Description of the task: Return the following lines unchanged, all of them from the first to the last.

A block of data
◇ ◇ ◇ ◇

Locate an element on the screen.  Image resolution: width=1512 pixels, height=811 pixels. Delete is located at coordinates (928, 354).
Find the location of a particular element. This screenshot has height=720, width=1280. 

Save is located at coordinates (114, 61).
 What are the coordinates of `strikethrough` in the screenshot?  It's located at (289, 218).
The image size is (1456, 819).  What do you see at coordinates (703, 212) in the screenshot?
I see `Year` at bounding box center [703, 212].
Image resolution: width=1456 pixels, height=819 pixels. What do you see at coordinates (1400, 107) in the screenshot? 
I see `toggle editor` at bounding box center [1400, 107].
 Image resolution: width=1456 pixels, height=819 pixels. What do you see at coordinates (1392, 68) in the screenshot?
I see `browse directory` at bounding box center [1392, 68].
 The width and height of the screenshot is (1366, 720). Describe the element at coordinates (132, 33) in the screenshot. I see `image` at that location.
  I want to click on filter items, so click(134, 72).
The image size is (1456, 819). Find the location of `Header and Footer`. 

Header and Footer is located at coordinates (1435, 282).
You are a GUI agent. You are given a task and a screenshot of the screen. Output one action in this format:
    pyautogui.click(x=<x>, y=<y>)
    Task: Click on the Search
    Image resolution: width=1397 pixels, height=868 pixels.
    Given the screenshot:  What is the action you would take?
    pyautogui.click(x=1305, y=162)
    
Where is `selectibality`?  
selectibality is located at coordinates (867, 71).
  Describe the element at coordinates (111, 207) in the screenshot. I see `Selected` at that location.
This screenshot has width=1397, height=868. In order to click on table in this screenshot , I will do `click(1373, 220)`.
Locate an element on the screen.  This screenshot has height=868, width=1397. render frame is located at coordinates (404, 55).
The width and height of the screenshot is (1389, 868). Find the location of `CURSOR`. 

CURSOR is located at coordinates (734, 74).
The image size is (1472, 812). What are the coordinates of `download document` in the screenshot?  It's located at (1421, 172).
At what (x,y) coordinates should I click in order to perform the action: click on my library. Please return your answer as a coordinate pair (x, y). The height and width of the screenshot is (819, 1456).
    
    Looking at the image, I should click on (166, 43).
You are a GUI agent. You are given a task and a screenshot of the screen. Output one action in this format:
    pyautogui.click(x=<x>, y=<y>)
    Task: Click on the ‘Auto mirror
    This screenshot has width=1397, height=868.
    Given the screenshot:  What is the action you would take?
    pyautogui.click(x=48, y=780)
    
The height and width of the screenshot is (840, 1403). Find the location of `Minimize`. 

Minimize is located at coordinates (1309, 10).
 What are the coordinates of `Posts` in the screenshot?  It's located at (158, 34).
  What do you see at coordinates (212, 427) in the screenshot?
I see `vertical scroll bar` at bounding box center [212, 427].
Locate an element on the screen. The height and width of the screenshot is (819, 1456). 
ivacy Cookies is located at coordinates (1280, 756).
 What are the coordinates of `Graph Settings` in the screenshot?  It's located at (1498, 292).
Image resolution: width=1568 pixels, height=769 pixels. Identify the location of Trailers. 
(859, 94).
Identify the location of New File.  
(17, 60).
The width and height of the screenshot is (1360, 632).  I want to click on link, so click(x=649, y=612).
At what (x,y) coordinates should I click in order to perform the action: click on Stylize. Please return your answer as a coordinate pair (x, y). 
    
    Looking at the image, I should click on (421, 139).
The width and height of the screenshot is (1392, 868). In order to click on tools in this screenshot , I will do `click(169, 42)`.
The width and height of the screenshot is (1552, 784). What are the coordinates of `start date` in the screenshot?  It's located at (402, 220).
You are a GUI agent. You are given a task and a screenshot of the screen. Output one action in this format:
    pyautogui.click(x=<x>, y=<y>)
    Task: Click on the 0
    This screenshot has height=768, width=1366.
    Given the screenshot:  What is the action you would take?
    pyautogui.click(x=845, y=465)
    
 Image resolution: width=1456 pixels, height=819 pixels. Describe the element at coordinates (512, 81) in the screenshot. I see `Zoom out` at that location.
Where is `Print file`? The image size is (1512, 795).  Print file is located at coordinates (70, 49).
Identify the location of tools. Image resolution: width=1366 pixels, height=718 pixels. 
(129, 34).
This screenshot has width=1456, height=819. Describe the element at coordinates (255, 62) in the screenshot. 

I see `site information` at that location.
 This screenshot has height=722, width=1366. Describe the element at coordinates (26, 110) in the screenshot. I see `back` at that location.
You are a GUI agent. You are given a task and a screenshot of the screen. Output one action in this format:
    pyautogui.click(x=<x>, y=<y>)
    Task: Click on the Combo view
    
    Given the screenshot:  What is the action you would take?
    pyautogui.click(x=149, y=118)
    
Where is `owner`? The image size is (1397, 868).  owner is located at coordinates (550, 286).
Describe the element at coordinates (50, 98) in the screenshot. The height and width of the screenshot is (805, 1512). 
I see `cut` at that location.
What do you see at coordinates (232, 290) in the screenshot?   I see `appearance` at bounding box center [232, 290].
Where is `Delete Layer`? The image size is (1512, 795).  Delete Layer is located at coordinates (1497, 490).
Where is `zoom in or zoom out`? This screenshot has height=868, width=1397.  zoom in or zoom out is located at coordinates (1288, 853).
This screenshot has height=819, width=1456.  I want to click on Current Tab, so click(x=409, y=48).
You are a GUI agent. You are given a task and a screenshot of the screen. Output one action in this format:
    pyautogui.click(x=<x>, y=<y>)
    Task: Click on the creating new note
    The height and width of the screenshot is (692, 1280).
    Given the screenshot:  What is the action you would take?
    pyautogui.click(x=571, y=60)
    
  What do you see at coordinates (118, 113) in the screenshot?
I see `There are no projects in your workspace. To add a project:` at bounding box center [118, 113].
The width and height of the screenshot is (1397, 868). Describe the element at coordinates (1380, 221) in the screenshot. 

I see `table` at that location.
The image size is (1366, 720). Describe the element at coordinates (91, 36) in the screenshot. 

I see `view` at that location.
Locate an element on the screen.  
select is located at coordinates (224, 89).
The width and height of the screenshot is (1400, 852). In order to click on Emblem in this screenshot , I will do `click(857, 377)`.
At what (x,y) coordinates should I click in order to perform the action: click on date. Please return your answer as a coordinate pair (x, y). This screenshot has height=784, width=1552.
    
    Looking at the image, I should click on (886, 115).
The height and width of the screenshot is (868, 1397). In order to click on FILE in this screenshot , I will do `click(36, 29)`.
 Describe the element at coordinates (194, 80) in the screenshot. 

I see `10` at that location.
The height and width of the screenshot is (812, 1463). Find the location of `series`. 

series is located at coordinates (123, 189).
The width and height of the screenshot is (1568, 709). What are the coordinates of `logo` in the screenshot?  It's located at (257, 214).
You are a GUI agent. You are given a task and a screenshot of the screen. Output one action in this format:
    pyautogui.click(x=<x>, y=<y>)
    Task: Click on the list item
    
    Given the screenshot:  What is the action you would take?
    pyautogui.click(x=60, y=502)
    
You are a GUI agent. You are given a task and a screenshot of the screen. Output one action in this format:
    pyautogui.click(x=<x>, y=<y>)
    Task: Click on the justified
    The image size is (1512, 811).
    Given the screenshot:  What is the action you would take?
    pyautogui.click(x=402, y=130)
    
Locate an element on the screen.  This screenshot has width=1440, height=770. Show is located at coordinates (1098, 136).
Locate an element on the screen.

◇ ◇ ◇ ◇

Task answer:
Locate an element on the screen.  Image resolution: width=1512 pixels, height=811 pixels. Delete is located at coordinates (928, 354).
Find the location of a particular element. This screenshot has height=720, width=1280. 

Save is located at coordinates (114, 61).
 What are the coordinates of `strikethrough` in the screenshot?  It's located at (289, 218).
The image size is (1456, 819).  What do you see at coordinates (703, 212) in the screenshot?
I see `Year` at bounding box center [703, 212].
Image resolution: width=1456 pixels, height=819 pixels. What do you see at coordinates (1400, 107) in the screenshot? 
I see `toggle editor` at bounding box center [1400, 107].
 Image resolution: width=1456 pixels, height=819 pixels. What do you see at coordinates (1392, 68) in the screenshot?
I see `browse directory` at bounding box center [1392, 68].
 The width and height of the screenshot is (1366, 720). Describe the element at coordinates (132, 33) in the screenshot. I see `image` at that location.
  I want to click on filter items, so click(134, 72).
The image size is (1456, 819). Find the location of `Header and Footer`. 

Header and Footer is located at coordinates (1435, 282).
You are a GUI agent. You are given a task and a screenshot of the screen. Output one action in this format:
    pyautogui.click(x=<x>, y=<y>)
    Task: Click on the Search
    Image resolution: width=1397 pixels, height=868 pixels.
    Given the screenshot:  What is the action you would take?
    pyautogui.click(x=1305, y=162)
    
Where is `selectibality`?  
selectibality is located at coordinates (867, 71).
  Describe the element at coordinates (111, 207) in the screenshot. I see `Selected` at that location.
This screenshot has width=1397, height=868. In order to click on table in this screenshot , I will do `click(1373, 220)`.
Locate an element on the screen.  This screenshot has height=868, width=1397. render frame is located at coordinates (404, 55).
The width and height of the screenshot is (1389, 868). Find the location of `CURSOR`. 

CURSOR is located at coordinates (734, 74).
The image size is (1472, 812). What are the coordinates of `download document` in the screenshot?  It's located at (1421, 172).
At what (x,y) coordinates should I click in order to perform the action: click on my library. Please return your answer as a coordinate pair (x, y). The height and width of the screenshot is (819, 1456).
    
    Looking at the image, I should click on (166, 43).
You are a GUI agent. You are given a task and a screenshot of the screen. Output one action in this format:
    pyautogui.click(x=<x>, y=<y>)
    Task: Click on the ‘Auto mirror
    This screenshot has width=1397, height=868.
    Given the screenshot:  What is the action you would take?
    pyautogui.click(x=48, y=780)
    
The height and width of the screenshot is (840, 1403). Find the location of `Minimize`. 

Minimize is located at coordinates (1309, 10).
 What are the coordinates of `Posts` in the screenshot?  It's located at (158, 34).
  What do you see at coordinates (212, 427) in the screenshot?
I see `vertical scroll bar` at bounding box center [212, 427].
Locate an element on the screen. The height and width of the screenshot is (819, 1456). 
ivacy Cookies is located at coordinates (1280, 756).
 What are the coordinates of `Graph Settings` in the screenshot?  It's located at (1498, 292).
Image resolution: width=1568 pixels, height=769 pixels. Identify the location of Trailers. 
(859, 94).
Identify the location of New File.  
(17, 60).
The width and height of the screenshot is (1360, 632).  I want to click on link, so click(x=649, y=612).
At what (x,y) coordinates should I click in order to perform the action: click on Stylize. Please return your answer as a coordinate pair (x, y). 
    
    Looking at the image, I should click on (421, 139).
The width and height of the screenshot is (1392, 868). In order to click on tools in this screenshot , I will do `click(169, 42)`.
The width and height of the screenshot is (1552, 784). What are the coordinates of `start date` in the screenshot?  It's located at (402, 220).
You are a GUI agent. You are given a task and a screenshot of the screen. Output one action in this format:
    pyautogui.click(x=<x>, y=<y>)
    Task: Click on the 0
    This screenshot has height=768, width=1366.
    Given the screenshot:  What is the action you would take?
    pyautogui.click(x=845, y=465)
    
 Image resolution: width=1456 pixels, height=819 pixels. Describe the element at coordinates (512, 81) in the screenshot. I see `Zoom out` at that location.
Where is `Print file`? The image size is (1512, 795).  Print file is located at coordinates (70, 49).
Identify the location of tools. Image resolution: width=1366 pixels, height=718 pixels. 
(129, 34).
This screenshot has width=1456, height=819. Describe the element at coordinates (255, 62) in the screenshot. 

I see `site information` at that location.
 This screenshot has height=722, width=1366. Describe the element at coordinates (26, 110) in the screenshot. I see `back` at that location.
You are a GUI agent. You are given a task and a screenshot of the screen. Output one action in this format:
    pyautogui.click(x=<x>, y=<y>)
    Task: Click on the Combo view
    
    Given the screenshot:  What is the action you would take?
    pyautogui.click(x=149, y=118)
    
Where is `owner`? The image size is (1397, 868).  owner is located at coordinates (550, 286).
Describe the element at coordinates (50, 98) in the screenshot. The height and width of the screenshot is (805, 1512). 
I see `cut` at that location.
What do you see at coordinates (232, 290) in the screenshot?   I see `appearance` at bounding box center [232, 290].
Where is `Delete Layer`? The image size is (1512, 795).  Delete Layer is located at coordinates (1497, 490).
Where is `zoom in or zoom out`? This screenshot has height=868, width=1397.  zoom in or zoom out is located at coordinates (1288, 853).
This screenshot has height=819, width=1456.  I want to click on Current Tab, so click(x=409, y=48).
You are a GUI agent. You are given a task and a screenshot of the screen. Output one action in this format:
    pyautogui.click(x=<x>, y=<y>)
    Task: Click on the creating new note
    The height and width of the screenshot is (692, 1280).
    Given the screenshot:  What is the action you would take?
    pyautogui.click(x=571, y=60)
    
  What do you see at coordinates (118, 113) in the screenshot?
I see `There are no projects in your workspace. To add a project:` at bounding box center [118, 113].
The width and height of the screenshot is (1397, 868). Describe the element at coordinates (1380, 221) in the screenshot. 

I see `table` at that location.
The image size is (1366, 720). Describe the element at coordinates (91, 36) in the screenshot. 

I see `view` at that location.
Locate an element on the screen.  
select is located at coordinates (224, 89).
The width and height of the screenshot is (1400, 852). In order to click on Emblem in this screenshot , I will do `click(857, 377)`.
At what (x,y) coordinates should I click in order to perform the action: click on date. Please return your answer as a coordinate pair (x, y). This screenshot has height=784, width=1552.
    
    Looking at the image, I should click on (886, 115).
The height and width of the screenshot is (868, 1397). In order to click on FILE in this screenshot , I will do `click(36, 29)`.
 Describe the element at coordinates (194, 80) in the screenshot. 

I see `10` at that location.
The height and width of the screenshot is (812, 1463). Find the location of `series`. 

series is located at coordinates (123, 189).
The width and height of the screenshot is (1568, 709). What are the coordinates of `logo` in the screenshot?  It's located at (257, 214).
You are a GUI agent. You are given a task and a screenshot of the screen. Output one action in this format:
    pyautogui.click(x=<x>, y=<y>)
    Task: Click on the list item
    
    Given the screenshot:  What is the action you would take?
    pyautogui.click(x=60, y=502)
    
You are a GUI agent. You are given a task and a screenshot of the screen. Output one action in this format:
    pyautogui.click(x=<x>, y=<y>)
    Task: Click on the justified
    The image size is (1512, 811).
    Given the screenshot:  What is the action you would take?
    pyautogui.click(x=402, y=130)
    
Locate an element on the screen.  This screenshot has width=1440, height=770. Show is located at coordinates (1098, 136).
Locate an element on the screen.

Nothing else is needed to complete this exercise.